— START TEXT —

DLR-RM / stable-baselines3

PyTorch version of Stable Baselines, reliable implementations of reinforcement learning algorithms.
https://stable-baselines3.readthedocs.io
MIT License
8.77k stars 1.67k forks source link

[Bug] optimize_memory_usage not compatible with handle_timeout_termination #934

Closed MWeltevrede closed 2 years ago

MWeltevrede commented 2 years ago

🐛 Bug

When using the ReplayBuffer class, setting both optimize_memory_usage = True and handle_timeout_termination = True will lead to incorrect behaviour.

This is because when handle_timeout_termination = True, the replay buffer will set the done value at the end of an episode to False if the end of an episode was due to a timeout: https://github.com/DLR-RM/stable-baselines3/blob/d68f0a2411766beb6da58ee0e989d1a6a72869bc/stable_baselines3/common/buffers.py#L300-L302

In an algorithm like DQN, this means the Q value target will bootstrap using the next_observation variable https://github.com/DLR-RM/stable-baselines3/blob/d68f0a2411766beb6da58ee0e989d1a6a72869bc/stable_baselines3/dqn/dqn.py#L196

However, this leads to incorrect behaviour if optimize_memory_usage = True, because the next_observation variable in that case is defined as: https://github.com/DLR-RM/stable-baselines3/blob/d68f0a2411766beb6da58ee0e989d1a6a72869bc/stable_baselines3/common/buffers.py#L291-L292 Which will get overwritten by the first state of the new episode. So, when optimize_memory_usage = True, the replay buffer will not return the last state of the episode (which would be correct behaviour).

As a result, if both optimize_memory_usage = True and handle_timeout_termination = True, a reinforcement learning algorithm will sometimes have target values that bootstrap from the wrong state (the first state of the next episode, rather than the last state of the current episode)

Note that this behaviour does not happen if optimize_memory_usage = False, because in that case the next_observation variable is stored in a separate buffer and won't be overwritten by the first state of the new episode.

To Reproduce

This bug only affects the Q value updates if there are end of episodes due to timeouts in the environment. In practice, the difference between the correct target and the incorrect target can be small. For this reason, I wasn't able to find a simple scenario in which this will lead to noticeable incorrect training results However, I added a simple code segment that will illustrate the problem and why if both optimize_memory_usage = True and handle_timeout_termination = True the behaviour will be incorrect.

— END TEXT —
— START MATERIAL SUPPLIED —

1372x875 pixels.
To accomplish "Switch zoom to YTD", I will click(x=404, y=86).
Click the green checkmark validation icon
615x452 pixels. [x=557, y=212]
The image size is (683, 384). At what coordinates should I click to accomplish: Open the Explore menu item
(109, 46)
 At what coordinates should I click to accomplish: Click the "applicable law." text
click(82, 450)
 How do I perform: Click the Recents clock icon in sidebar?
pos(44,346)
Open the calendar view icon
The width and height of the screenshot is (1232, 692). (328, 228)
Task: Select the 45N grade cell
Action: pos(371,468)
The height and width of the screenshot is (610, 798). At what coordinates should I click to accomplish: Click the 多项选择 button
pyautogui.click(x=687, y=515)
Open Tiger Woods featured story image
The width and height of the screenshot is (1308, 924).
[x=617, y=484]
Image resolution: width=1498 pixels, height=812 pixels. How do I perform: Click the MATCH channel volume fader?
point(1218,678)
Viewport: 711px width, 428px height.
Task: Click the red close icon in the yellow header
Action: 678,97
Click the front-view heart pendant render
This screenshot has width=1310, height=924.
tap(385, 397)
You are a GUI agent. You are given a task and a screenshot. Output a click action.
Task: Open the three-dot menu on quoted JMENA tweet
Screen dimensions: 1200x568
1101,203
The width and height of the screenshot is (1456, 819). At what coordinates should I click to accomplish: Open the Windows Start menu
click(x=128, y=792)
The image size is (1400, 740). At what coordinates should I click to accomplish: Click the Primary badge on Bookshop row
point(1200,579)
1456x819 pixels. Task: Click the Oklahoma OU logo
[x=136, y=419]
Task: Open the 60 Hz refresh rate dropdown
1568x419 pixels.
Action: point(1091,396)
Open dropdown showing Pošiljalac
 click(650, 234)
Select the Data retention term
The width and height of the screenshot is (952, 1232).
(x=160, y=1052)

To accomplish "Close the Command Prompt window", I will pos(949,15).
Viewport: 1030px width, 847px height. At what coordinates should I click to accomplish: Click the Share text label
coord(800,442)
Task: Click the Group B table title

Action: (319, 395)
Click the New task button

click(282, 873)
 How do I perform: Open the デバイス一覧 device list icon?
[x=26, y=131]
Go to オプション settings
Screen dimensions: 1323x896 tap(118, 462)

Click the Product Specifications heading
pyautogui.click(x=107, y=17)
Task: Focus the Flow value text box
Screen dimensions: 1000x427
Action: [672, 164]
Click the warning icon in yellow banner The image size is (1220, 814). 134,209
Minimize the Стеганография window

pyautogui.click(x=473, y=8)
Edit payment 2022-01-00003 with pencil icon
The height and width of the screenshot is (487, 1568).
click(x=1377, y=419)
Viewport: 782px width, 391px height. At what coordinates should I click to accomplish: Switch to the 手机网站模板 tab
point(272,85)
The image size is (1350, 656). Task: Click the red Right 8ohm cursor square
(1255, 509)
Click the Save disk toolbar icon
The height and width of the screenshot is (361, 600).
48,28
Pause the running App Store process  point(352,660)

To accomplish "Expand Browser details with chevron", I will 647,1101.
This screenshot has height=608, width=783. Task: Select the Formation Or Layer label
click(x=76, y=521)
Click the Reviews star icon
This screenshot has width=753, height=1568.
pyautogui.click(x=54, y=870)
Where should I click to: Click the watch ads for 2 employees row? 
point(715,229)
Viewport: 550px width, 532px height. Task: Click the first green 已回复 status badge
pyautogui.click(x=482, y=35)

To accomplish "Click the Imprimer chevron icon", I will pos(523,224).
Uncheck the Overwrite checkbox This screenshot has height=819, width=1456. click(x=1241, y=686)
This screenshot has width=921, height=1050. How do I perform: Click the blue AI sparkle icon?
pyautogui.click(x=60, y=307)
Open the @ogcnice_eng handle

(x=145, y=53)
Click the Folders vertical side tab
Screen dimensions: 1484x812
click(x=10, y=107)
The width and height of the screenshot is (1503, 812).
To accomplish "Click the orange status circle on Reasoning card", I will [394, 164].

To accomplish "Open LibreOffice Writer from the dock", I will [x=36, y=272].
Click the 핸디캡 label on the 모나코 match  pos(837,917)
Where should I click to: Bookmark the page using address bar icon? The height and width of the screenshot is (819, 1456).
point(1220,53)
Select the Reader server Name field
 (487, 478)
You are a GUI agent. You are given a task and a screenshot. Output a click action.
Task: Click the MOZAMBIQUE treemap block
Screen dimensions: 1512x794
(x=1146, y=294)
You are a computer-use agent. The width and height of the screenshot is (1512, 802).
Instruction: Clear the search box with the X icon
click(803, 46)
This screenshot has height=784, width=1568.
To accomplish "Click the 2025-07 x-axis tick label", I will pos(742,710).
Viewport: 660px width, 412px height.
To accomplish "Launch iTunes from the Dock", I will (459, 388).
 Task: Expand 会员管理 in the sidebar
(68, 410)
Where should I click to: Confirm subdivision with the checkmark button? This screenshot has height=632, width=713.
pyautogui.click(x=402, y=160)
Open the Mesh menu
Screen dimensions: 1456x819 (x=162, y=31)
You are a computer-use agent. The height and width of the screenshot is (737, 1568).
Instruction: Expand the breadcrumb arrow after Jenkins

— END MATERIAL SUPPLIED —

**STATED TASK A:**
Answer these from the replay buffer bug report:
(i) Under what license is the repository released?
(ii) When handle_timeout_termination = True and an episode ends because of a timeout, what does the replay buffer set the done value to?
(iii) When optimize_memory_usage = True, what overwrites the next_observation variable?
**STATED TASK B:**
Continue the replay buffer bug report, starting after its last sentence.

**OUTPUT A:**
(i) The MIT License.
(ii) False.
(iii) The first state of the new episode.

**OUTPUT B:**
import gym 
import numpy as np

from stable_baselines3 import DQN

env = gym.make('MountainCar-v0')
model = DQN("MlpPolicy", env, optimize_memory_usage=False, replay_buffer_kwargs={'handle_timeout_termination': True})
# running for 250 steps so that a single timeout (after 200 steps) will be in the replay buffer
model.learn(total_timesteps=250)

index_of_done = np.where(model.replay_buffer.dones == 1)[0]
print(f"current observation: {model.replay_buffer.observations[index_of_done]}")

# if optimize_memory_usage is False, the next observation is stored in a seperate buffer called next_observations
print(f"next observation if optimize_memory_usage is False: {model.replay_buffer.next_observations[index_of_done]}")

# if optimize_memory_usage is True, the next observation is stored in the same buffer as the current observations, but at the index + 1
# which is the state after an environment reset
print(f"next observation if optimize_memory_usage were True: {model.replay_buffer.observations[index_of_done + 1]}")

print(f"done: {model.replay_buffer.dones[index_of_done]}")
print(f"timeout: {model.replay_buffer.timeouts[index_of_done]}")

# the replay buffer will return done == False
# which means that DQN will bootstrap the return from the next observation, which will be the state after a reset if optimize_memory_usage is True
print(f"value of done returned by ReplayBuffer.sample(): {model.replay_buffer.dones[index_of_done] * (1 - model.replay_buffer.timeouts[index_of_done])}")
current observation: [[[-0.49728924  0.00461391]]]
next observation if optimize_memory_usage is False: [[[-0.49387246  0.00341679]]]
next observation if optimize_memory_usage were True: [[[-0.51673186  0.        ]]]
done: [[1.]]
timeout: [[1.]]
value of done returned by ReplayBuffer.sample(): [[0.]]

Expected behavior

If handle_timeout_termination = True, the replay buffer should return the last (terminal) state as the next_observation variable, regardless of whether optimize_memory_usage is True or False.

System Info

OS: Ubuntu 20.04.4 LTS Python: 3.9.7 Stable-Baselines3: 1.5.1a6 PyTorch: 1.11.0 GPU Enabled: True Numpy: 1.21.2 Gym: 0.21.0

Checklist

Miffyli commented 2 years ago

Nice spot, and thank you for all the details! Sorry for the delay in response ^^.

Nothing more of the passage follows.